Defenders of the site argued that the shutdown made sex workers less safe, created a chilling effect on free expression, and undermined anti-trafficking efforts by removing Backpage as a valuable resource for law enforcement. A working paper published last month by researchers at Baylor and West Virginia universities provides new evidence that classified ad sites like Backpage do indeed play a significant role in reducing violence against women—especially female sex workers.

The paper—authored by Scott Cunningham, Gregory DeAngelo, and John Tripp—focuses on Craigslist: a similar platform to Backpage that included an ‘Adult’ ads section in the U.S. from 2002 until 2010, when it was also shut down due to mounting pressure from the government. By analyzing female homicide rates over time in U.S. cities after Craigslist introduced an ‘Erotic Services’ (ERS) section and comparing them to cities without such a section at the time, the researchers were able to estimate the effect of an ERS section on women’s safety. They found that cities that got ERS saw their female homicide trend slide afterwards, averaging out to a rate 17.4% lower than control cities over the same period.

They argue that the introduction of an ERS section was effectively random from the perspective of Craigslist: in some places ERS was added long after Craigslist launched there and in others it was included at launch, it was unpublicised, and female violence was on similar trends in ERS and non-ERS cities before launch. Thus they judge that these drops are likely down to Craigslist and not other unobserved factors.

Why might this be the case? One explanation is that adult sections of sites like Craigslist and Backpage make it easier for sex workers to find clients online while working indoors, prompting a shift from more dangerous street-based sex work to indoor alternatives.

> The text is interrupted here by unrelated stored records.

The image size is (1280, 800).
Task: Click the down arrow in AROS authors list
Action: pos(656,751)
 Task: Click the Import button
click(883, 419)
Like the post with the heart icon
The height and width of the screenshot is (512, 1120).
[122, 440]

Working indoors allows sex workers to screen their clients more thoroughly, and soliciting online “may have led to greater deterrence of client violence through the creation of a digital fingerprint that made detection of criminal offenses more likely”.

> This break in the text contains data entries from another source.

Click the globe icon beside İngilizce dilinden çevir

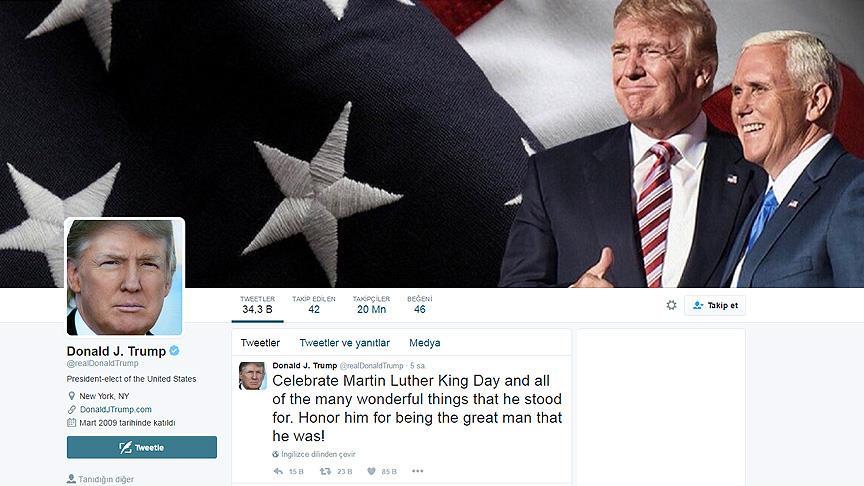point(276,454)
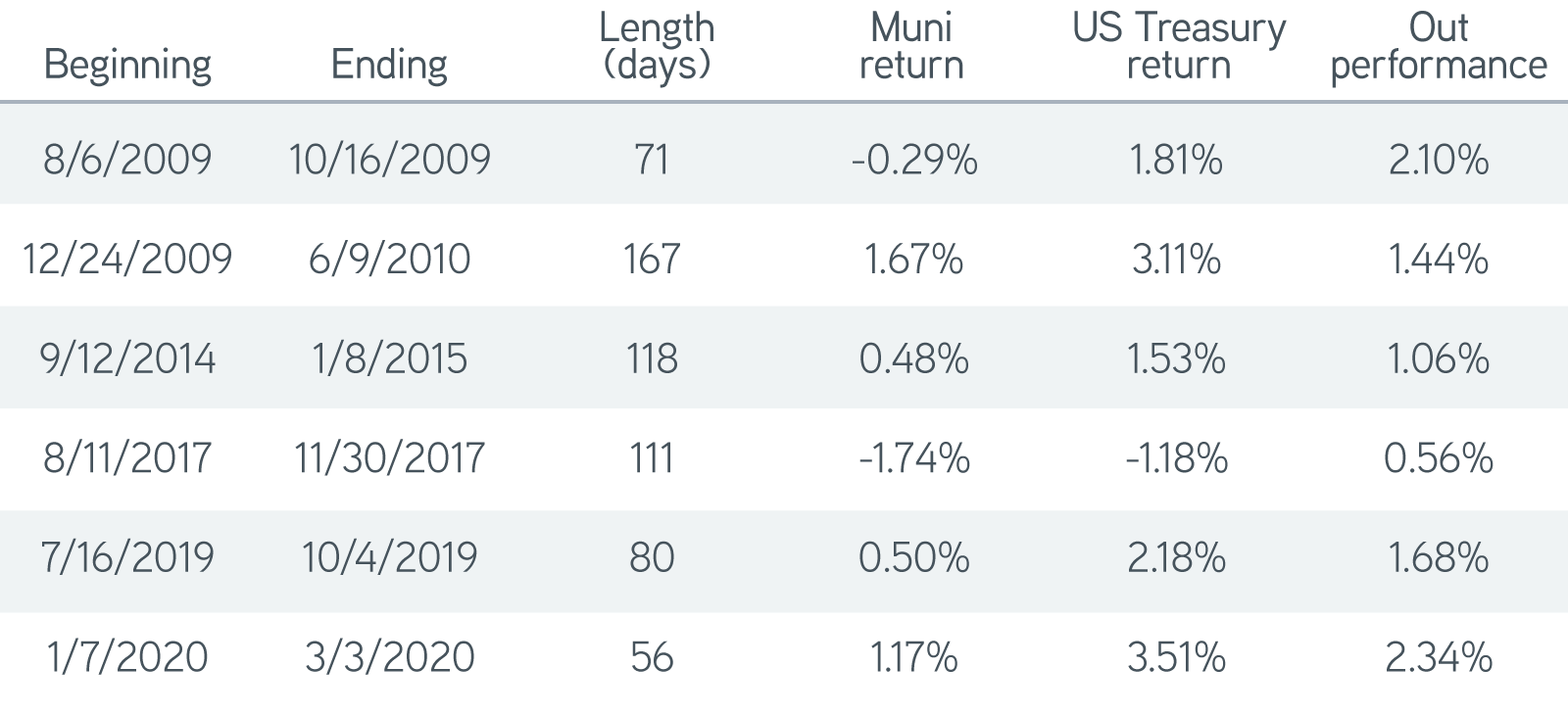Click the 2.18% Treasury return value

coord(1176,557)
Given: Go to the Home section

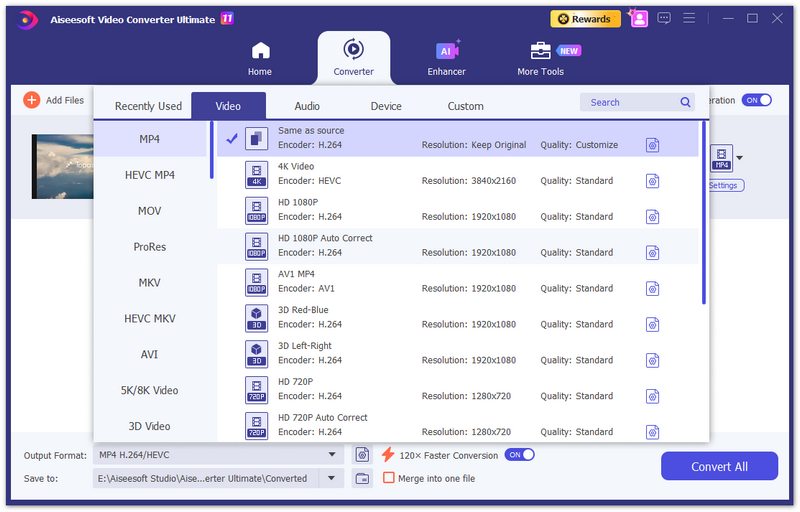Looking at the screenshot, I should pyautogui.click(x=260, y=58).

Another possibility is that Craigslist’s ERS section gave sex workers a viable alternative to working with potentially violent managers. The study provides evidence to support the claim that sex workers transitioned from agency work to independent work due to the introduction of a Craigslist ERS section:

Our second dataset utilizes reviews from The Erotic Review, which is a reputation website (similar to, and one of the largest prostitution websites in the United States (Cunningham and Kendall, 2016). Clients use The Erotic Review to share detailed reviews of prostitutes. We use these data to measure whether a prostitute worked for an agency or independently…In the first 10 months [after ERS section introduction], the probability a prostitute was independent rose 6.5 percent, which is 12 percent of the mean. This effect persisted in the long run, as evidenced by the positive and statistically significant 10+ month coefficient.

A potential challenge to the study’s headline figure (a 17.4% reduction in female homicides) is that it seems “to exceed the number of prostitute deaths by several orders of magnitude”. However, this could be due to a significant underestimate of the share of female homicides attributable to prostitution. The data in this area is extremely sparse. The paper references a 2006 study on a small number of cities that estimates “between the years 1981 and 2002, 2.7 percent of all female homicide victims in the United States were attributed to prostitution”. This is likely to be an extremely conservative estimate; the illegality of prostitution means that at the time of data collection, U.S. law enforcement are often unaware of whether female homicide victims were sex workers.

With a misguided online porn crackdown looming in the UK, there are legitimate worries that future governments will also adopt a more American approach to websites hosting adult ads. If that happens, at least this study has provided economic evidence to support what sex workers have been arguing for years—that online platforms like Craigslist and Backpage help make women safer.